Instructions to follow |
Find each line below containing the word "will" and copy it.

Records shown |
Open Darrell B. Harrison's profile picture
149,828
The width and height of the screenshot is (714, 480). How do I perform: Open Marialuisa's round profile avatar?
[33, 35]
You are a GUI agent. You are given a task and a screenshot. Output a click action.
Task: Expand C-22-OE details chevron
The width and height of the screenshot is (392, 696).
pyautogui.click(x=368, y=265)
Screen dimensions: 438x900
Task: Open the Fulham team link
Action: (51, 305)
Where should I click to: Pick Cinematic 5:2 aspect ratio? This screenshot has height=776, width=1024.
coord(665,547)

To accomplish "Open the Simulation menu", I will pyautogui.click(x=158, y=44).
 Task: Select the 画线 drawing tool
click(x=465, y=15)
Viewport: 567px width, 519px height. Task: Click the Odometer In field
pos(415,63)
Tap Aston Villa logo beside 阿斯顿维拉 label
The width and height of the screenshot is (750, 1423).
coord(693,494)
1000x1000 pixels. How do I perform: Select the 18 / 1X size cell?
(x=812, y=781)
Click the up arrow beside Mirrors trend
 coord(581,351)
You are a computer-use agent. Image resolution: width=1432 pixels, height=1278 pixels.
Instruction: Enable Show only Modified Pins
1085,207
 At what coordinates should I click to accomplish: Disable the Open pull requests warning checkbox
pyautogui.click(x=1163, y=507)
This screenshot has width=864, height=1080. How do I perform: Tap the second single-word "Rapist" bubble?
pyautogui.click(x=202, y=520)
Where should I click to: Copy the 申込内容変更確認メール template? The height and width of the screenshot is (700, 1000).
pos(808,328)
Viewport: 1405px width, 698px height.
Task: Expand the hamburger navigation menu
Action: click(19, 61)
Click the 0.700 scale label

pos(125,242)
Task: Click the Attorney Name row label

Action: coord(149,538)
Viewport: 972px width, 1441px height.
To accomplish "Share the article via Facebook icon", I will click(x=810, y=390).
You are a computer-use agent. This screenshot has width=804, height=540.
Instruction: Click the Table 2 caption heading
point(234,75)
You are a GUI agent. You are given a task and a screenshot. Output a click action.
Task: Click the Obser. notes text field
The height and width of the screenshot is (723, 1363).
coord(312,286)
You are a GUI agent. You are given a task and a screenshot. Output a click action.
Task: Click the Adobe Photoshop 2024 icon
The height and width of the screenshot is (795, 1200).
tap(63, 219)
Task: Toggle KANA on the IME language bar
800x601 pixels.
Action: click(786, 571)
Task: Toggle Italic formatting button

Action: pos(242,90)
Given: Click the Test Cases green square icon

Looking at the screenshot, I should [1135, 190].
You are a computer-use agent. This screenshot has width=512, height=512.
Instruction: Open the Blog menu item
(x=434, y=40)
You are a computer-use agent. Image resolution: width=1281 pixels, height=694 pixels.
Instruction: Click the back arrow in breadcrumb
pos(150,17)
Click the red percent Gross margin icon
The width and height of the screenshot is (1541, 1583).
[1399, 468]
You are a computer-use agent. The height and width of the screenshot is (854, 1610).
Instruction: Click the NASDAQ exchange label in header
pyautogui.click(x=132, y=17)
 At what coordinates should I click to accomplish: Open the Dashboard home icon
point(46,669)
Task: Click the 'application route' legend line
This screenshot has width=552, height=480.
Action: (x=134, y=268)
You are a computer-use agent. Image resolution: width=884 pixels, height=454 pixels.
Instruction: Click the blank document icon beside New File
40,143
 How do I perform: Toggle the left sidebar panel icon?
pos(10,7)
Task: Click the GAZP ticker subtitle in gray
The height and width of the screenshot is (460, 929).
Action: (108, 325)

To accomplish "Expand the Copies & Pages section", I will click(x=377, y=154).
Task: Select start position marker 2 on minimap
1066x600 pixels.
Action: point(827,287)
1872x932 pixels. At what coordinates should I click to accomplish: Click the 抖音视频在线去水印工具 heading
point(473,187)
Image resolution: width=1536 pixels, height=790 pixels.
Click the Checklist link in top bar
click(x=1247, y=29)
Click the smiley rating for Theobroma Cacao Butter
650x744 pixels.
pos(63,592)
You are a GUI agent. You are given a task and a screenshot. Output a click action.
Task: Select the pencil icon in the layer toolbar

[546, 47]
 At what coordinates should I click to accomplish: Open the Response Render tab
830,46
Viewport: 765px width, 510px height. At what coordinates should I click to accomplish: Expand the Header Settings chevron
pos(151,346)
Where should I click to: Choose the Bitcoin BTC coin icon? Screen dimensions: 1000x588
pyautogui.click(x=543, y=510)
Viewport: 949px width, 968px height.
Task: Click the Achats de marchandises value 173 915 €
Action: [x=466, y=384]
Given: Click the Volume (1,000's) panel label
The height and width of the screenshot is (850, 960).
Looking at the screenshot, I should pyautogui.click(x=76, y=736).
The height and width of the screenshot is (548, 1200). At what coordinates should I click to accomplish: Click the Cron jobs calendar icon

Answer for the task |
To accomplish "Open the Simulation menu", I will pyautogui.click(x=158, y=44).
To accomplish "Share the article via Facebook icon", I will click(x=810, y=390).
To accomplish "Expand the Copies & Pages section", I will click(x=377, y=154).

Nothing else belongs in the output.